Furthermore, the president has done what many wise leaders do and surrounded himself with top officials who complement his strengths — deepening relationships, working them behind the scenes, offering warmth and an attentive ear where he can’t or doesn’t have the time to do so. Secretary of State Hillary Clinton has masterfully and tirelessly shouldered much of the burden in this regard, but so too have Vice President Joe Biden, National Security Advisor Tom Donilon, and the administration’s two secretaries of defense, Bob Gates and Leon Panetta. Collectively and quietly, they have changed the character of America’s relationships with the world. The warmth Bush showed for his friends was always undercut by the alienation produced by his us-or-them policy stances (though it must be acknowledged that Gates, together with Condi Rice and Steve Hadley, made valiant and increasingly effective efforts to undo the damage of Bush’s first term). What Obama has done is not just restored America’s reputation with the tenor of his rhetoric and the substance of his speeches, but he has also turned his seeming aloofness into an American strength.

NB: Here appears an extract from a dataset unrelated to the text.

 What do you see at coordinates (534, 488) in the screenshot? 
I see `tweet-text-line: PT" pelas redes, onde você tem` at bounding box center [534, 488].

We’ve seen it before: For every Bill Clinton or Teddy Roosevelt, the United States has also had effective and even great presidents of considerable reserve, starting with the country’s first one. Indeed, drawing on the sang-froid Obama has shown in approving covert, high-risk missions like the one that took out bin Laden, it is increasingly possible to see his remoteness as many of his top military leaders have, not so much as a defect or quirk but rather as the kind of calm, self-possessed "right stuff" of a Chuck Yeager. The reality is that the United States doesn’t need a back-slapping president who is chums with other heads of state. In fact, in a world buffeted by crises and fraught with complexity, having a top guy who is unflappable and effective seems to be working considerably better than Americans’ recent experience with having one who is a jovial, likeable frat boy oblivious to the havoc he wrought wherever his deeply held convictions took him.